Snelling reported the presence of this taxon in the USA again in 1983, stating its range included Florida, Georgia and Louisiana. A photograph of a number of wasps building a nest in coastal North Carolina in 2017 has been identified as being of this species.

==Ecology==
It has usually been recorded nesting under eaves of roofs of buildings and sometimes under palm fronds. The nest is suspended from an attachment stalk known as a petiole.

As of 2017, no Strepsipteran parasites are reported for P. bahamensis.

==Conservation==
It is quite common in the centre of its range, such as on New Providence Island, especially in urban areas such as the capital city Nassau. In common with most species, the abundance diminishes at the edges of its distribution, being quite rare on Great Inagua and Mayaguana and "sporadic" along the Gulf Coast of Florida.
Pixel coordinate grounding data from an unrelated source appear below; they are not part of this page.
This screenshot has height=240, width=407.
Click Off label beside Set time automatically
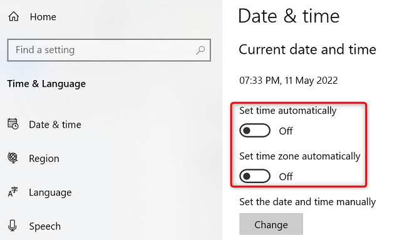(x=286, y=131)
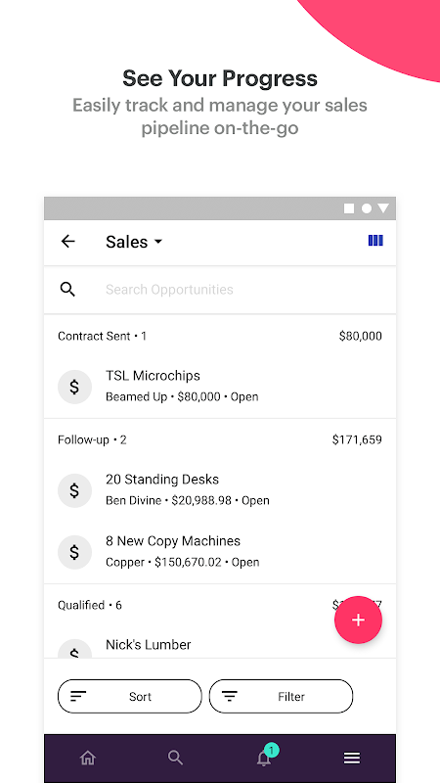Viewport: 440px width, 783px height.
Task: Open the TSL Microchips opportunity
Action: (220, 387)
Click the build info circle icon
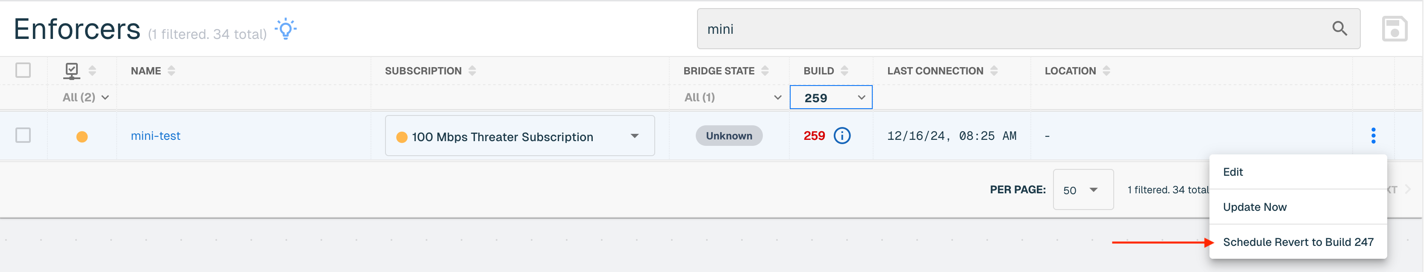The height and width of the screenshot is (272, 1424). [x=842, y=135]
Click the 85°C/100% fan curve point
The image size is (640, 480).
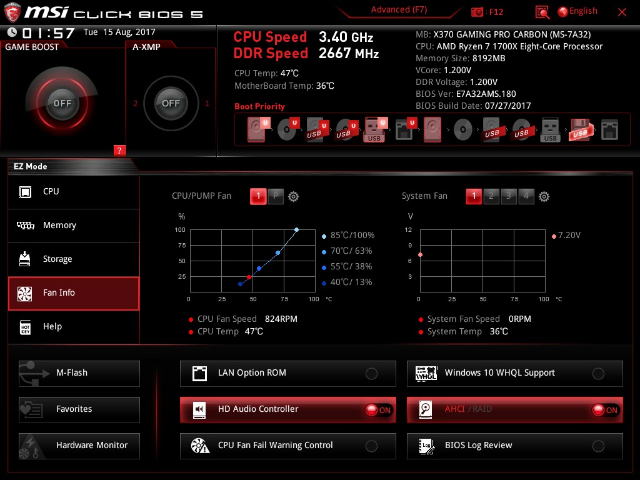pyautogui.click(x=296, y=229)
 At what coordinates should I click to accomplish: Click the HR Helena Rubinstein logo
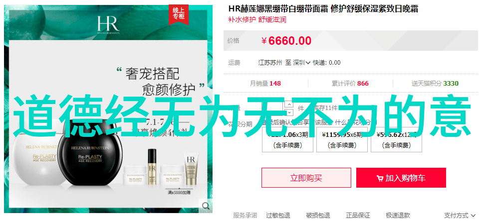107,25
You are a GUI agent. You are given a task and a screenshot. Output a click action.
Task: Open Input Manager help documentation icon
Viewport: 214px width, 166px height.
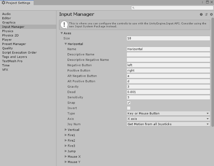click(201, 14)
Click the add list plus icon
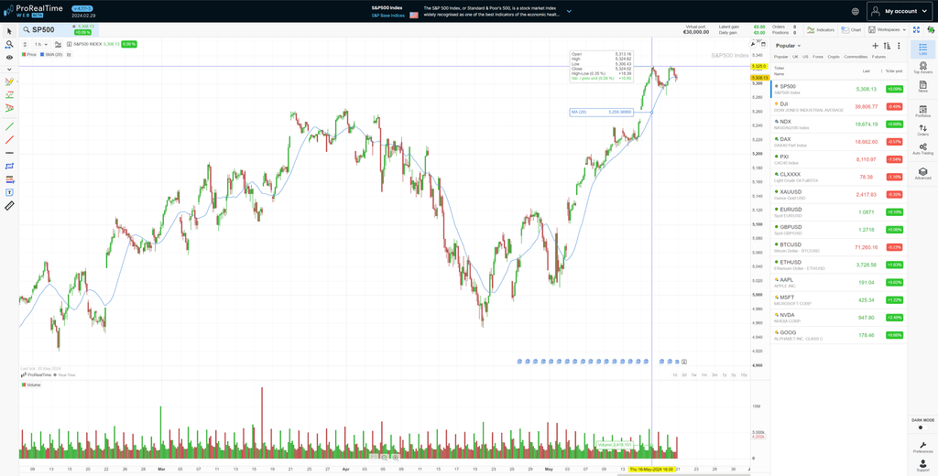 pyautogui.click(x=875, y=45)

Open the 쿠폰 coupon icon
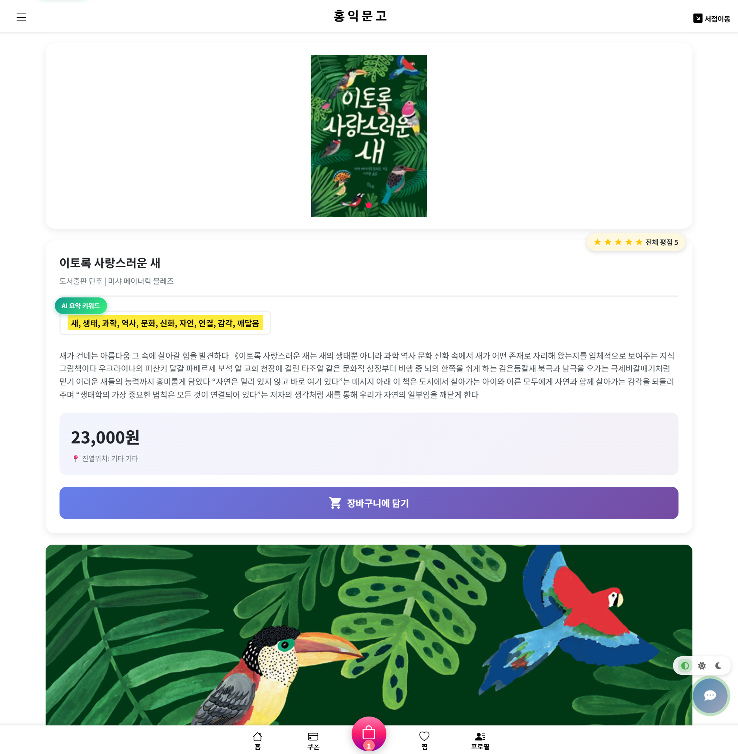coord(313,736)
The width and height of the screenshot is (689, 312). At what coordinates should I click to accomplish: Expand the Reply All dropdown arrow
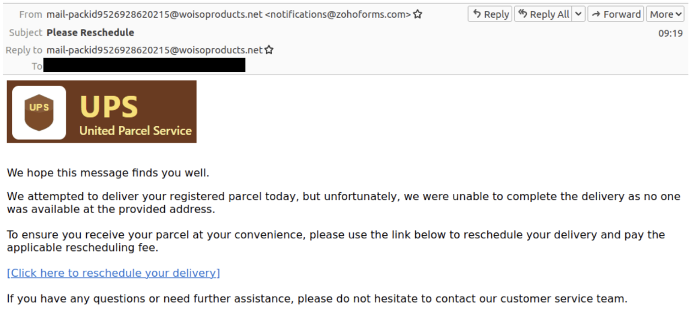[x=579, y=15]
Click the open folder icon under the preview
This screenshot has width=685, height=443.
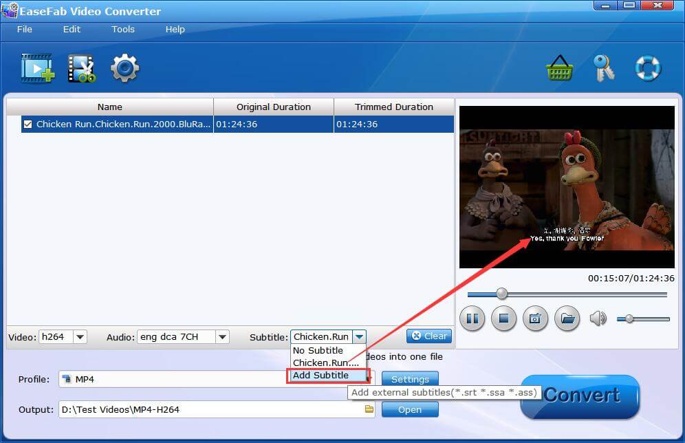(567, 318)
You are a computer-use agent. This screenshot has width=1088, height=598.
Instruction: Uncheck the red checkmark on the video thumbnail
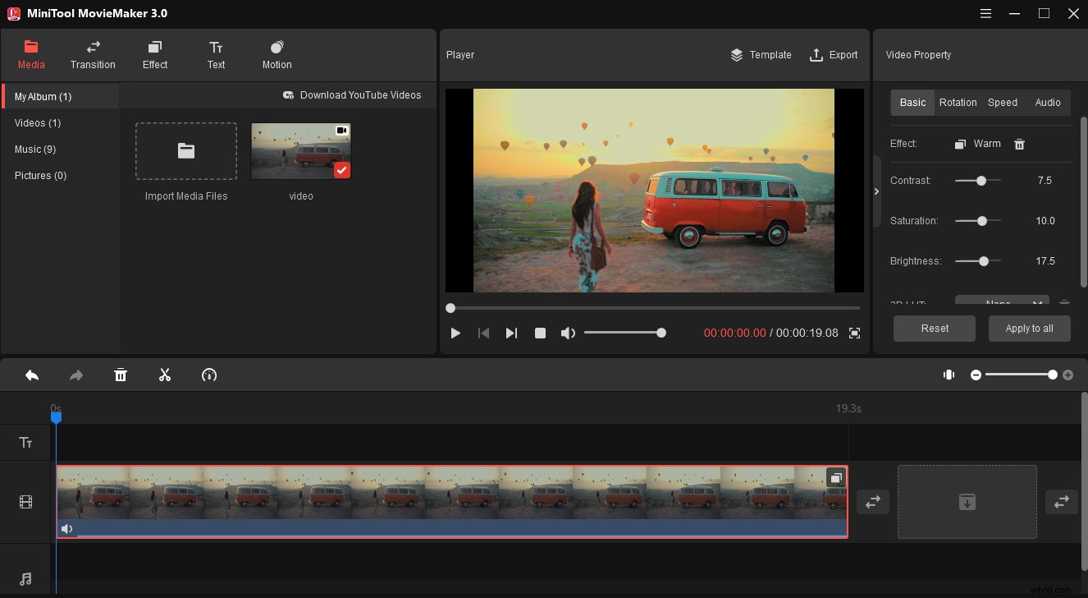[x=341, y=171]
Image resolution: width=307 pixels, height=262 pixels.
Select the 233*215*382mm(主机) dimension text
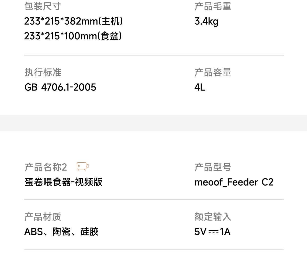coord(73,21)
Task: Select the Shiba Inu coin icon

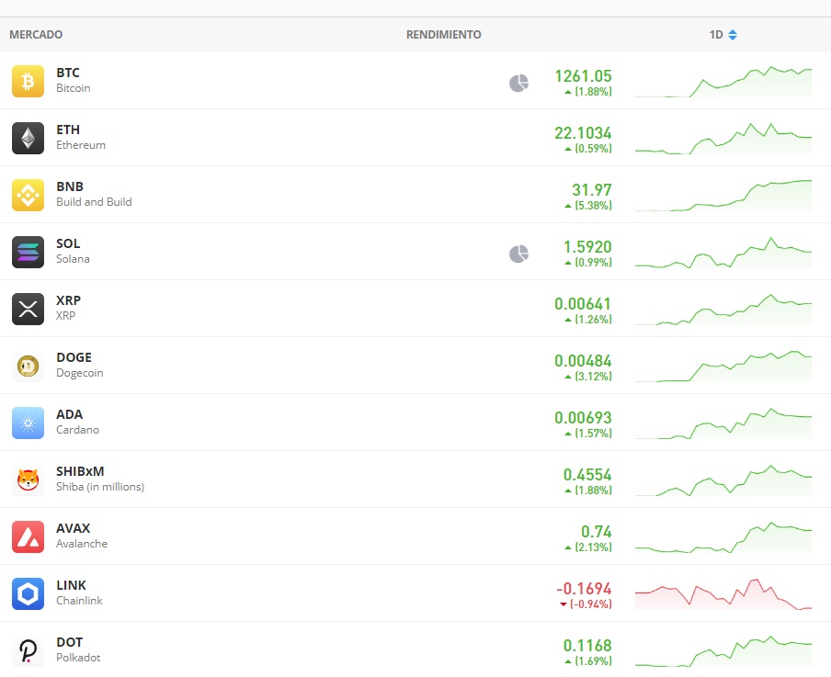Action: click(x=27, y=480)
The IUCN has not evaluated this species' conservation status.

It has been recorded as present in the following protected areas:
- Archbold Biological Station, Lake Placid, Highlands County, Florida, USA.
- Emeralda Marsh Conservation Area, Lake County, Florida, USA.
- Inagua National Park, Great Inagua, the Bahamas.
- Everglades National Park, Florida, USA.
- Watermelon Pond Wildlife Management Area, Alachua County, Florida, USA.